SOURCE TEXT »
--- START ---
November 4, 2020
So much has happened on this day, November 4, 2019, one year ago. While writing this, I cannot think of the right words to describe the pain and heartache I experienced and the amount I caused. I hurt many people and left a wake of destruction behind me because the person I loved more than anyone shattered my heart. On this day, one year ago, I stepped out in faith. However, it was faith in the wrong thing. Because of this, I lost it all. I lost my happiness, the job I had for years, so many dear friends, and the person I cared for the most at the time.
Unless you were close to me, no one knew I was anorexic (and had been for years), had four to six panic attacks a day, was in counseling, and was heavily dependent on my medicine to function. I was sent home from my old job several times because I mentally could not handle it. My heart would pound, my body would shake, I would stop breathing, and come close to passing out.
I was in a relationship during the COVID-19 quarantine when things became horrible. Isolated at my grandparents' house, I felt abandoned, alone, trapped, and scared. I took it out on the one I loved more than anything. He had his internal battles and took it out on me, adding to my emotional suffering. Poor communication, immaturity, and insecurity burned our relationship to the ground. It was months of post-breakup fights and harsh shots at each other before I realized my part in the forest fire we created. By then, it felt like it was too late. I lost my best friend, the closest person in my life.
--- END ---
DATASET CONTENT »
--- START ---
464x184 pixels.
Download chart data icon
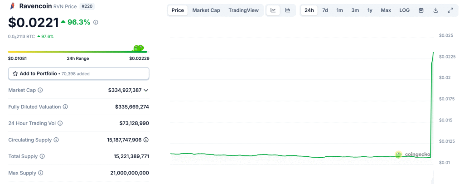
--- END ---
--- START ---
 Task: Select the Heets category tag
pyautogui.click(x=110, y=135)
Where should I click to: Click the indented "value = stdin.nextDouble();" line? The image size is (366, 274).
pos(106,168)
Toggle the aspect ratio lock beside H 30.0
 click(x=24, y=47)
--- END ---
--- START ---
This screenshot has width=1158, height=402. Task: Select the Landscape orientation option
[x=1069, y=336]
--- END ---
TASK SET »
**a.** Where was the writer isolated during the COVID-19 quarantine, according to the reflection?
**b.** Copy the passage of the reflection from "Unless you were" up to and including "to passing out.".
The items are separate material with no connection to the reflection.

RESPONSES TO THE EXERCISE »
**a.** At the writer's grandparents' house.

**b.**
Unless you were close to me, no one knew I was anorexic (and had been for years), had four to six panic attacks a day, was in counseling, and was heavily dependent on my medicine to function. I was sent home from my old job several times because I mentally could not handle it. My heart would pound, my body would shake, I would stop breathing, and come close to passing out.